Joe Slovo's dehumanisation zone in Cape Town:
This is Joe Slovo shack settlement as visible from the N2 Freeway in Cape Town. It is one of hundreds of shack settlements of different sizes throughout Cape Town.
It exists out of necessity – because our land and housing policy is one continued dispossession of poor blacks who, with nowhere else to go, are crammed into tiny pieces of land in hellish townships.
The collective has embraced the word “terrorism” and even claimed full “responsibility for the act of terrorism against the heritage of White Supremacy in South Africa on the night of 20 October 2014″:
The collective used a Coca-Cola warehouse in Cape Town to paint a message of support to Palestinians saying “Coke Is Blood From Gaza“:
On voting, the collective asked South Africans to vote in order to get “free lack of education”:
On private schools:
Wynberg Boys’ High School.

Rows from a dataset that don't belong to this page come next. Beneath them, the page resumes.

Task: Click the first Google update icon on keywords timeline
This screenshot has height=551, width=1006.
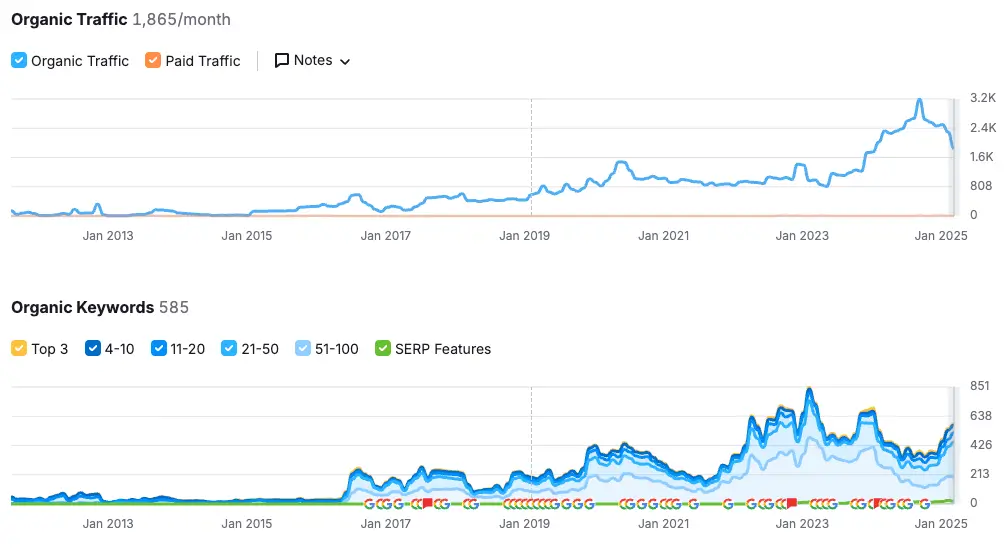Action: click(369, 504)
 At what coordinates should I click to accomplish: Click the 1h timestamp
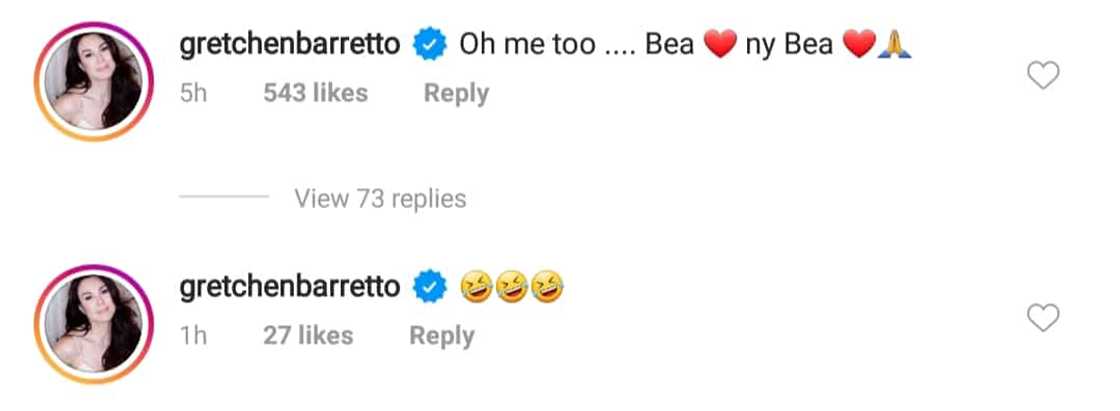[193, 336]
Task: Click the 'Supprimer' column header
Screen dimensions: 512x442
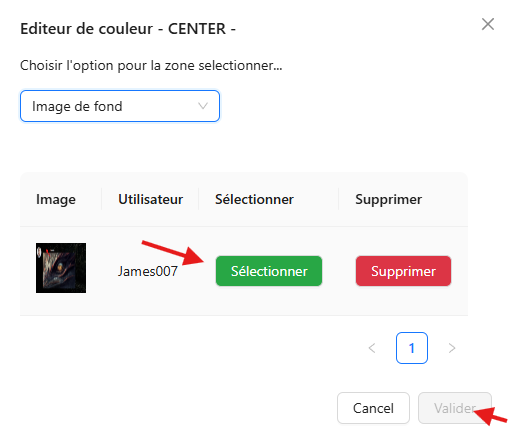Action: 389,199
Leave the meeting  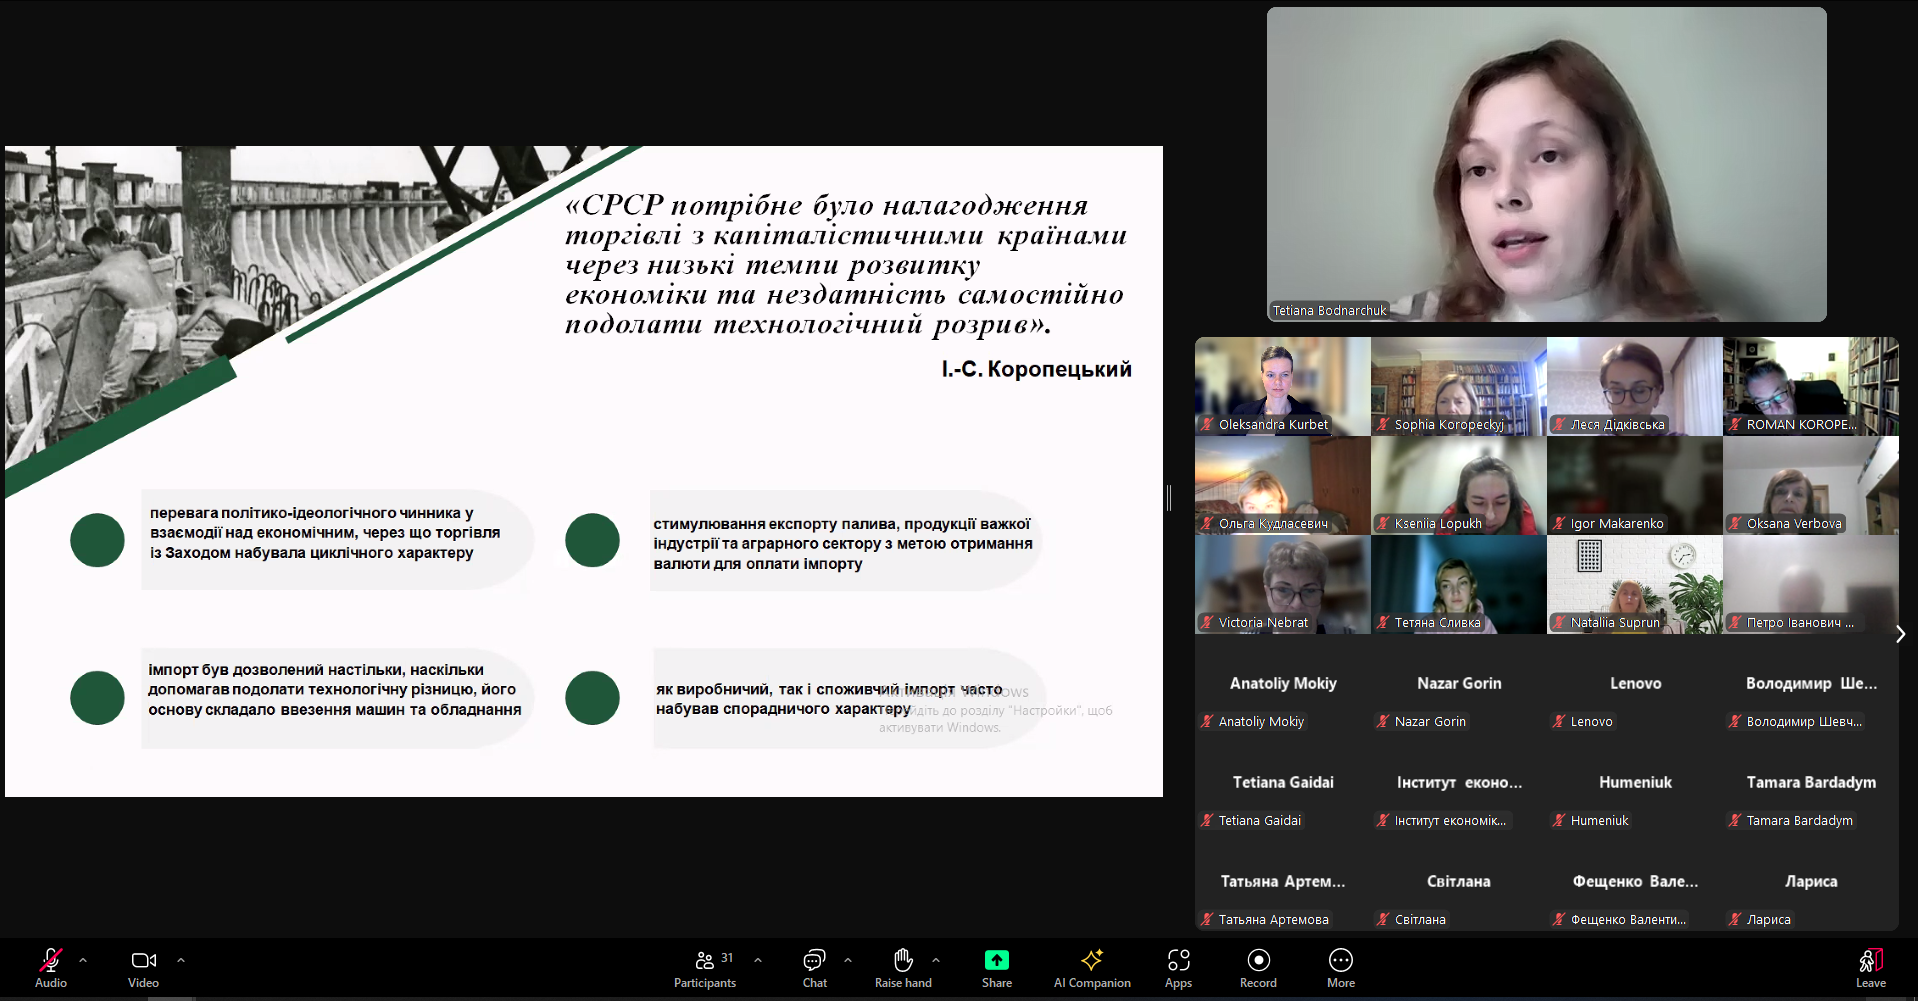tap(1870, 967)
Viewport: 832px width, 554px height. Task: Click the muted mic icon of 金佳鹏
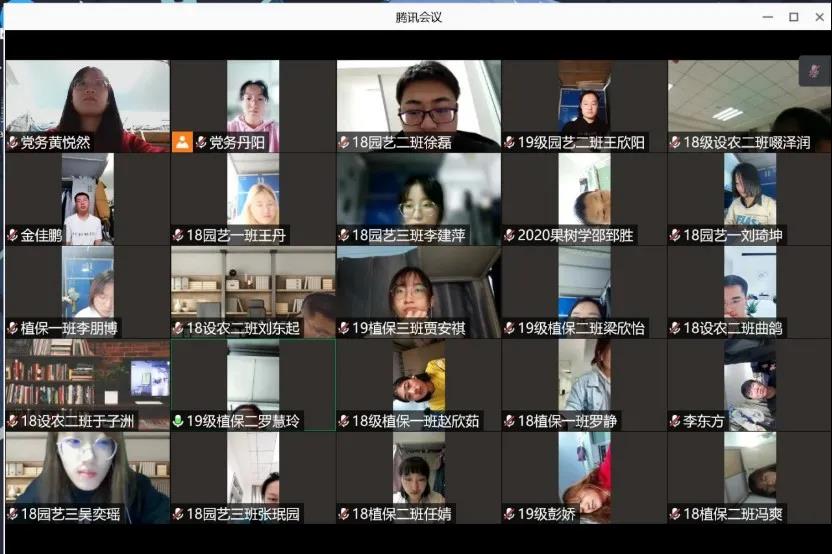12,235
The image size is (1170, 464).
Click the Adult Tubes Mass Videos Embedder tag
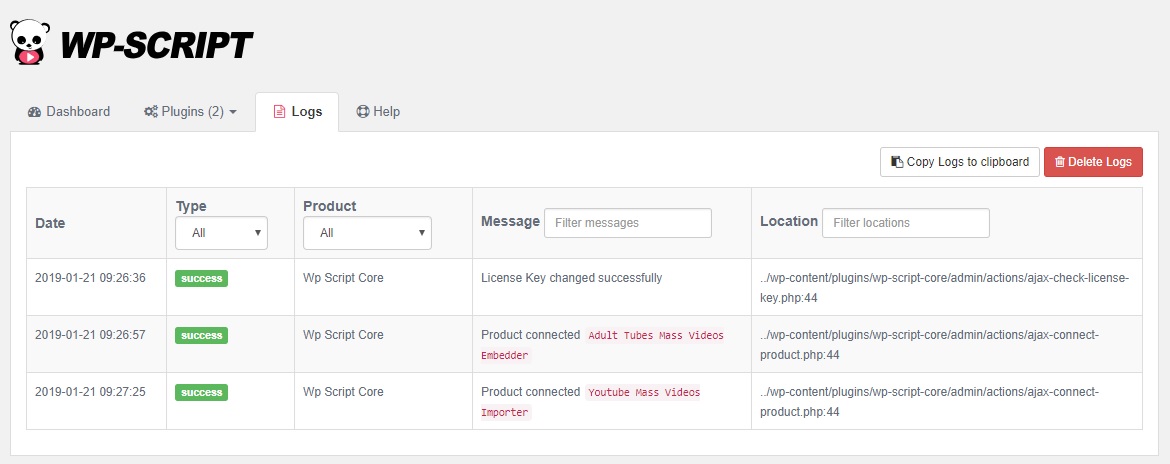click(x=655, y=335)
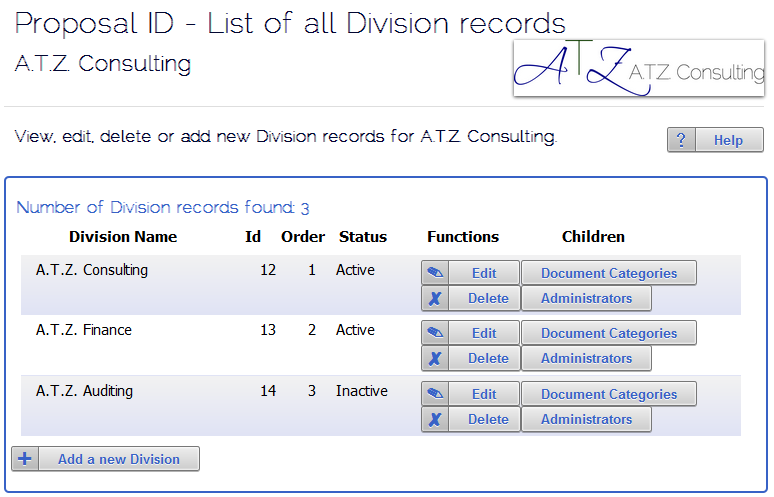Open Document Categories for A.T.Z. Auditing

(x=608, y=394)
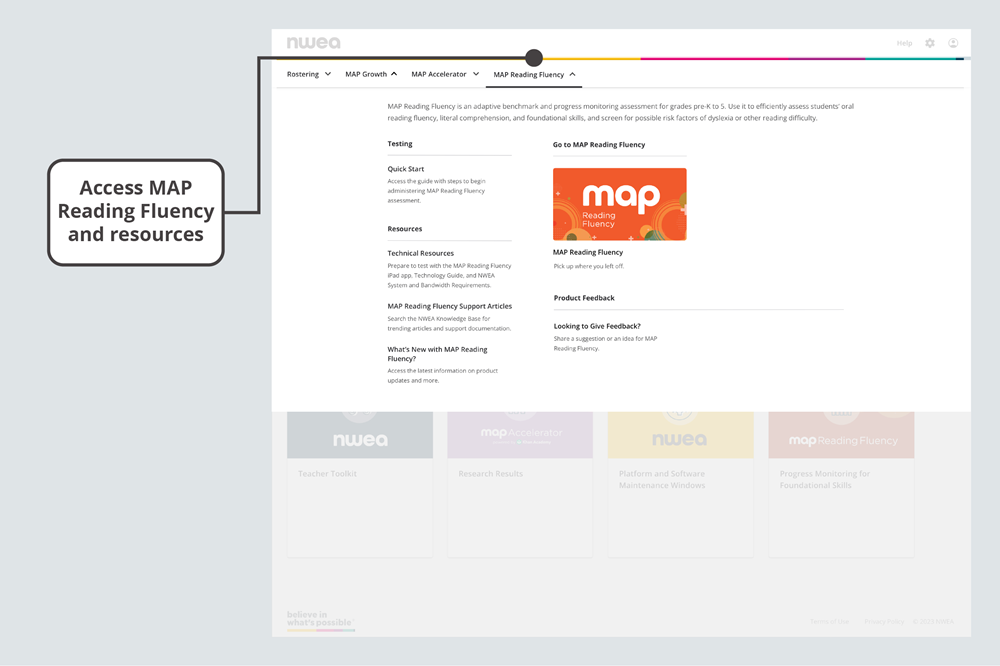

Like all private schools is NON-POOR ONLY.
On Cape Town Mayor Patricia de Lille's new drug awareness campaign:
“My name is Patricia de Lille and I have an elitism problem. I don’t use drugs but my anti-poor policies create hundreds of new addicts every day.”
If the City of Cape Town really wanted to address the the drug problem, they would realise that the city that works for a few is the problem [Cape Town's slogan is “The City That Works For You”].
Tokolos disrupts the statue of Cecil John Rhodes at the University of Cape Town to remind South Africans that colonialism and the Marikana massacre are a part of a history of dispossession and murder of poor blacks:
“Cecil John Rhodes’ statue overlooking the Green Mile is a reminder of a man who held imperialist and racist views, but who also donated the [stolen] land on which UCT is built. Is it appropriate to give his memorial a place of honour on the UCT campus? Are we risking setting aside history? And should recognition of a gift extend into perpetuity?